*** ROWS

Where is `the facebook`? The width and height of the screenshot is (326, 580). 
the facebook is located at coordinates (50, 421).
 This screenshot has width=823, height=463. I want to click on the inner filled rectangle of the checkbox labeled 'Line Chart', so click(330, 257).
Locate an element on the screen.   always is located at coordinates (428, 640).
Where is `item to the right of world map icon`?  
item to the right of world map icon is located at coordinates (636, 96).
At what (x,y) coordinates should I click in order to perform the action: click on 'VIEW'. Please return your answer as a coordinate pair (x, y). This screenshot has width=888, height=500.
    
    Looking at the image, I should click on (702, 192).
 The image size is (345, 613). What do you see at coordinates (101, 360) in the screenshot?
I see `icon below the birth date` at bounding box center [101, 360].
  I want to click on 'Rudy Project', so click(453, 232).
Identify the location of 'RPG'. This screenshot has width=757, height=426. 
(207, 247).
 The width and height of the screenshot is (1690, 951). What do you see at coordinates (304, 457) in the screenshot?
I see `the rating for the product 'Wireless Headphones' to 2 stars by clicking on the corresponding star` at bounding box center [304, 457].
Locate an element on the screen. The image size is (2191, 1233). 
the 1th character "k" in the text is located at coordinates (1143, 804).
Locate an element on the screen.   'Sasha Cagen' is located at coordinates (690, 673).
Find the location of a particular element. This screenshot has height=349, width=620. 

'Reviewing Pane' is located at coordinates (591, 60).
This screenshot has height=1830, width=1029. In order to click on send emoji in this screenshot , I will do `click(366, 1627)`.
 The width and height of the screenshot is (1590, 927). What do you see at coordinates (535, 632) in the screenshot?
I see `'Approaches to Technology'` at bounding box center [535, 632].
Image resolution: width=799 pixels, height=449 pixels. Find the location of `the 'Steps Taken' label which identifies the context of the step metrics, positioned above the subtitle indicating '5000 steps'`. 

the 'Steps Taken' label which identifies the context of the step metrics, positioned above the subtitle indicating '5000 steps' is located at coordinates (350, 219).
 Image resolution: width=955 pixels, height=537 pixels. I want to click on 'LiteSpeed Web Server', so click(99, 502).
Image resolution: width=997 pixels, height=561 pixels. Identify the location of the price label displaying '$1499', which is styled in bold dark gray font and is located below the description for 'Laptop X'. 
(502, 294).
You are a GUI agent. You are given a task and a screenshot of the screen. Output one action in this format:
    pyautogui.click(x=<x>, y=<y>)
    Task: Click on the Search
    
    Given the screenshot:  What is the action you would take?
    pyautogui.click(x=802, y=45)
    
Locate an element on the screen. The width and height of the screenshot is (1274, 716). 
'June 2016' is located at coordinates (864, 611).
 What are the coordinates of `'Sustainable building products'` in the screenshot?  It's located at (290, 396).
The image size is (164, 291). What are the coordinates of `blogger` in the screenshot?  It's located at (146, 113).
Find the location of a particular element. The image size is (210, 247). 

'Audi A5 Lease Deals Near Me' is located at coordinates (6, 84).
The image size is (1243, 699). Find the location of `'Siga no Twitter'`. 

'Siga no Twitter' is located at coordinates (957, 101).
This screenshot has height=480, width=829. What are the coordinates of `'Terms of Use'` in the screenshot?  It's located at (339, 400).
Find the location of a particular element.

******

| WHAT THE TASK REQUIRES |
Please present every item above as a numbered list, leaving out the blank lines.

| RESULT OF THE TASK |
1. Where is `the facebook`? The width and height of the screenshot is (326, 580). 
2. the facebook is located at coordinates (50, 421).
3.  This screenshot has width=823, height=463. I want to click on the inner filled rectangle of the checkbox labeled 'Line Chart', so click(330, 257).
4. Locate an element on the screen.   always is located at coordinates (428, 640).
5. Where is `item to the right of world map icon`?  
6. item to the right of world map icon is located at coordinates (636, 96).
7. At what (x,y) coordinates should I click in order to perform the action: click on 'VIEW'. Please return your answer as a coordinate pair (x, y). This screenshot has width=888, height=500.
8.     Looking at the image, I should click on (702, 192).
9.  The image size is (345, 613). What do you see at coordinates (101, 360) in the screenshot?
10. I see `icon below the birth date` at bounding box center [101, 360].
11.   I want to click on 'Rudy Project', so click(453, 232).
12. Identify the location of 'RPG'. This screenshot has width=757, height=426. 
13. (207, 247).
14.  The width and height of the screenshot is (1690, 951). What do you see at coordinates (304, 457) in the screenshot?
15. I see `the rating for the product 'Wireless Headphones' to 2 stars by clicking on the corresponding star` at bounding box center [304, 457].
16. Locate an element on the screen. The image size is (2191, 1233). 
17. the 1th character "k" in the text is located at coordinates (1143, 804).
18. Locate an element on the screen.   'Sasha Cagen' is located at coordinates (690, 673).
19. Find the location of a particular element. This screenshot has height=349, width=620. 
20. 'Reviewing Pane' is located at coordinates (591, 60).
21. This screenshot has height=1830, width=1029. In order to click on send emoji in this screenshot , I will do `click(366, 1627)`.
22.  The width and height of the screenshot is (1590, 927). What do you see at coordinates (535, 632) in the screenshot?
23. I see `'Approaches to Technology'` at bounding box center [535, 632].
24. Image resolution: width=799 pixels, height=449 pixels. Find the location of `the 'Steps Taken' label which identifies the context of the step metrics, positioned above the subtitle indicating '5000 steps'`. 
25. the 'Steps Taken' label which identifies the context of the step metrics, positioned above the subtitle indicating '5000 steps' is located at coordinates (350, 219).
26.  Image resolution: width=955 pixels, height=537 pixels. I want to click on 'LiteSpeed Web Server', so click(99, 502).
27. Image resolution: width=997 pixels, height=561 pixels. Identify the location of the price label displaying '$1499', which is styled in bold dark gray font and is located below the description for 'Laptop X'. 
28. (502, 294).
29. You are a GUI agent. You are given a task and a screenshot of the screen. Output one action in this format:
30.     pyautogui.click(x=<x>, y=<y>)
31.     Task: Click on the Search
32.     Given the screenshot:  What is the action you would take?
33.     pyautogui.click(x=802, y=45)
34. Locate an element on the screen. The width and height of the screenshot is (1274, 716). 
35. 'June 2016' is located at coordinates (864, 611).
36.  What are the coordinates of `'Sustainable building products'` in the screenshot?  It's located at (290, 396).
37. The image size is (164, 291). What are the coordinates of `blogger` in the screenshot?  It's located at (146, 113).
38. Find the location of a particular element. The image size is (210, 247). 
39. 'Audi A5 Lease Deals Near Me' is located at coordinates (6, 84).
40. The image size is (1243, 699). Find the location of `'Siga no Twitter'`. 
41. 'Siga no Twitter' is located at coordinates (957, 101).
42. This screenshot has height=480, width=829. What are the coordinates of `'Terms of Use'` in the screenshot?  It's located at (339, 400).
43. Find the location of a particular element.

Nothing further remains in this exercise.